--- Start Listed entries ---
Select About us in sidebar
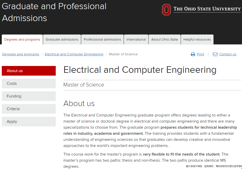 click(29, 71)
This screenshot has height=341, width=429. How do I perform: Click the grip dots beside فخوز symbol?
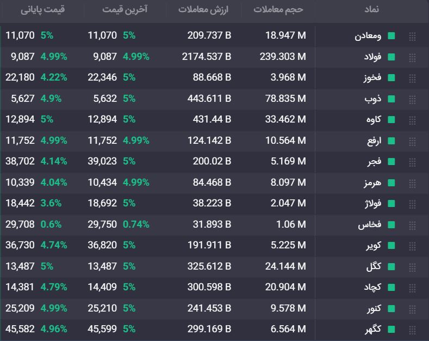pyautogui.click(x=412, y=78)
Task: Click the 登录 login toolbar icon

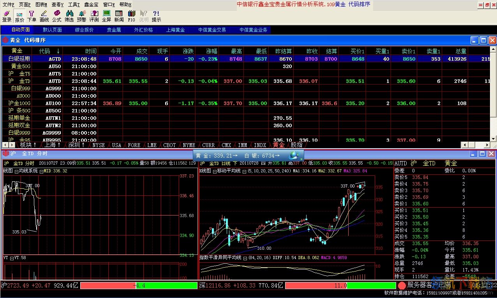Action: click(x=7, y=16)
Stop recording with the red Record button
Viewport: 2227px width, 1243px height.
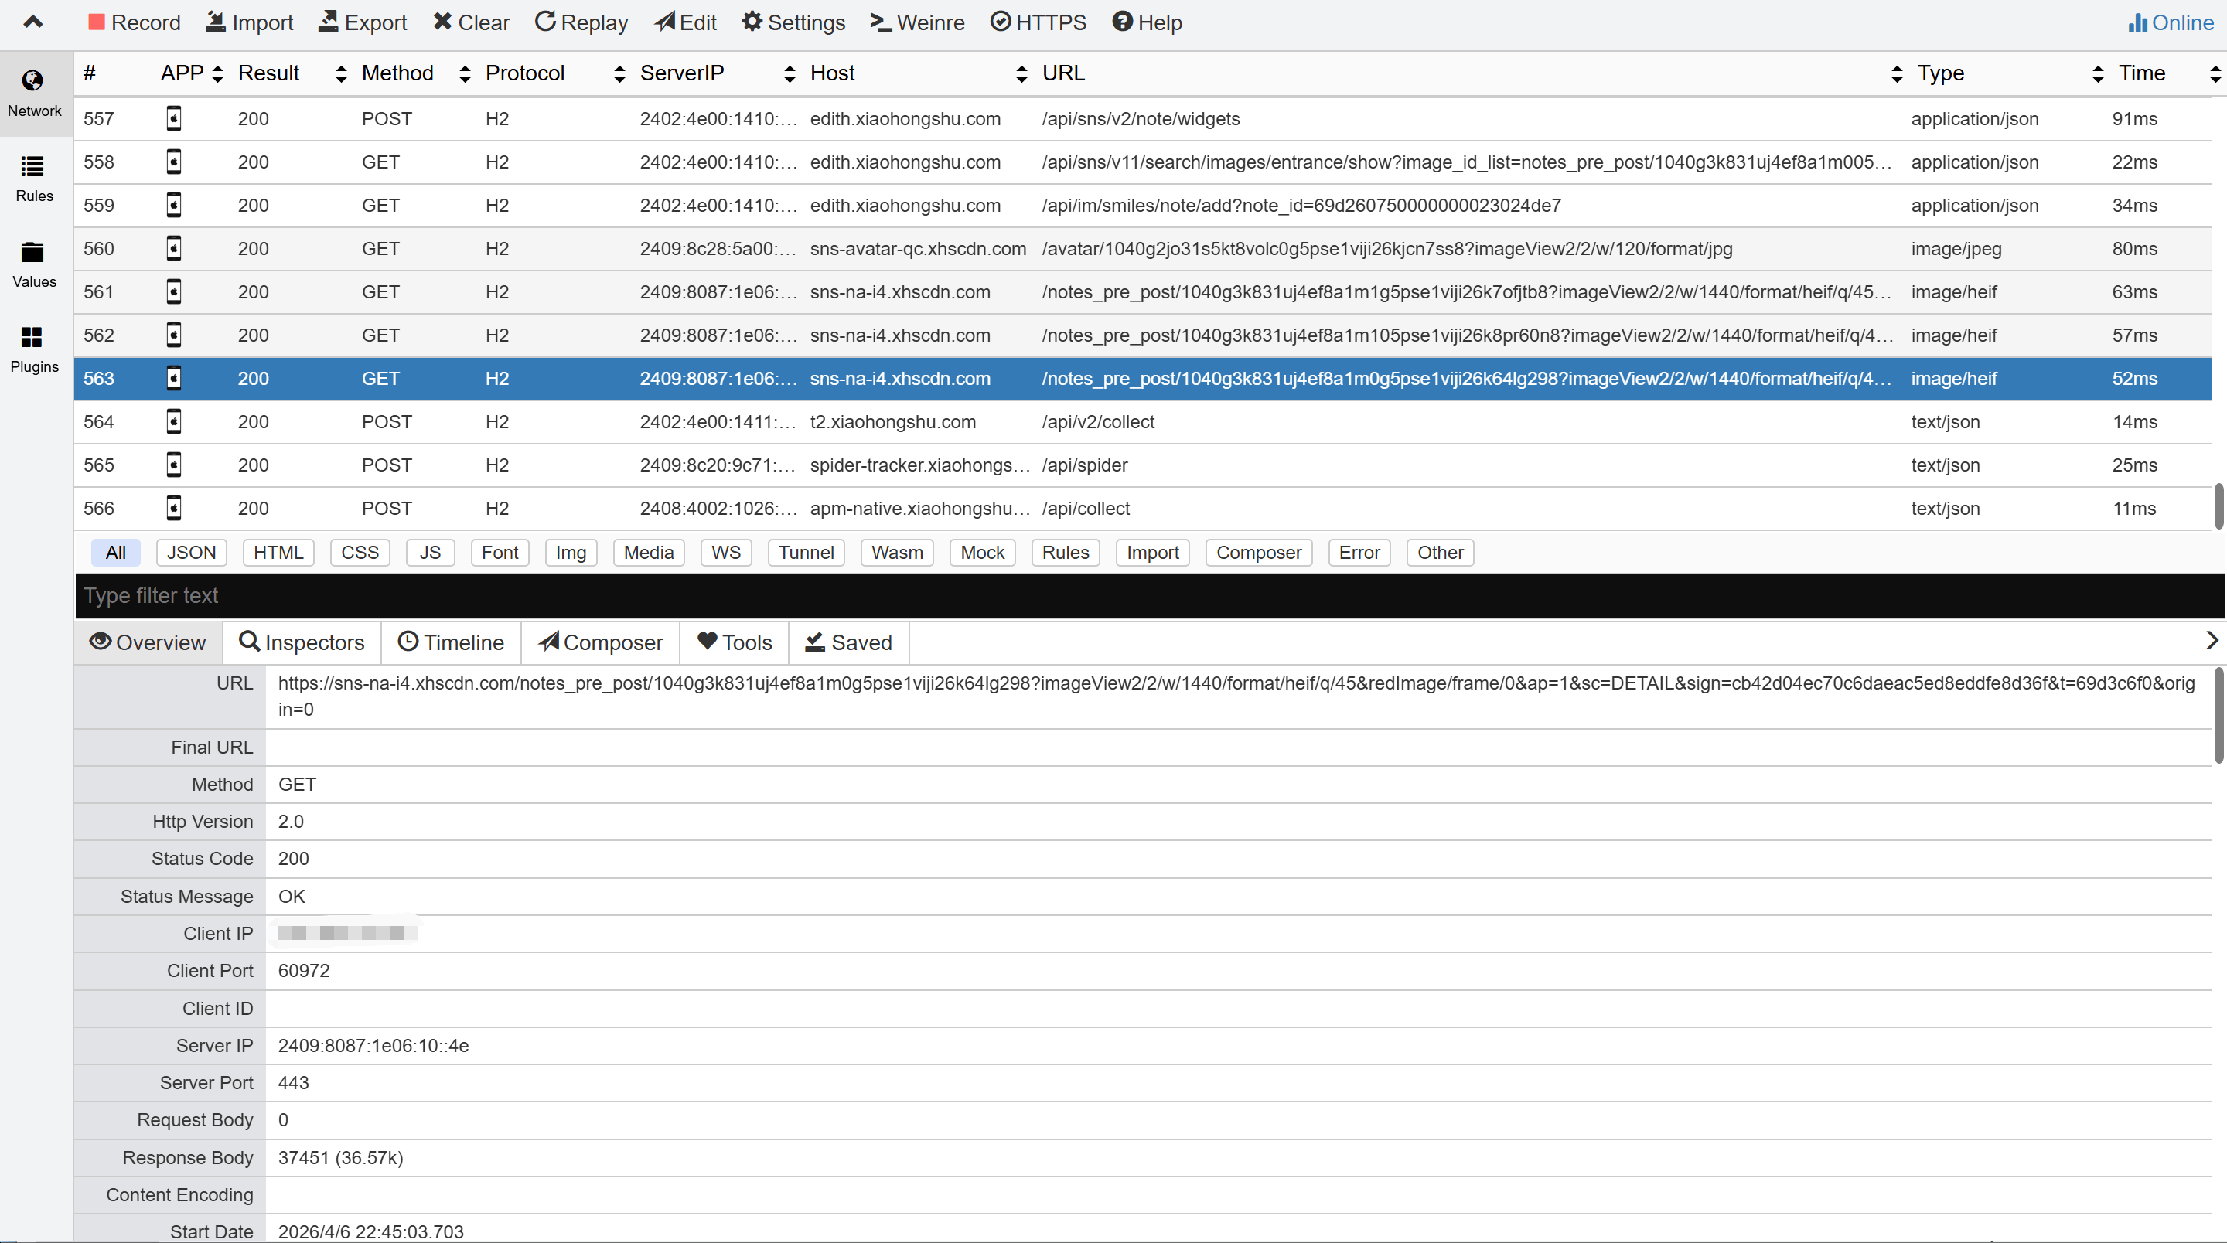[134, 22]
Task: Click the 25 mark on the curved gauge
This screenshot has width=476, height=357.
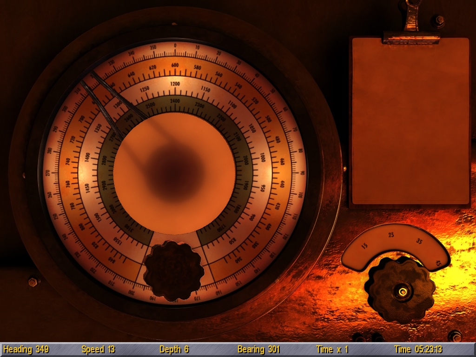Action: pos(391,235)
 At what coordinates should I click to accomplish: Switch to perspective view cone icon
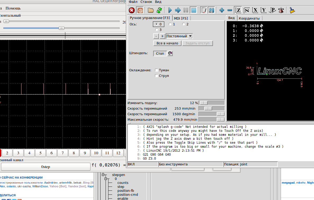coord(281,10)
--- End Listed entries ---
Please write out all of the records above word for word, leaving out the pictures.

### Task result:
Select About us in sidebar
 click(29, 71)
This screenshot has height=341, width=429. How do I perform: Click the grip dots beside فخوز symbol?
pyautogui.click(x=412, y=78)
Task: Click the 登录 login toolbar icon

Action: click(x=7, y=16)
Stop recording with the red Record button
Viewport: 2227px width, 1243px height.
[134, 22]
Task: Click the 25 mark on the curved gauge
This screenshot has width=476, height=357.
Action: pos(391,235)
 At what coordinates should I click to accomplish: Switch to perspective view cone icon
coord(281,10)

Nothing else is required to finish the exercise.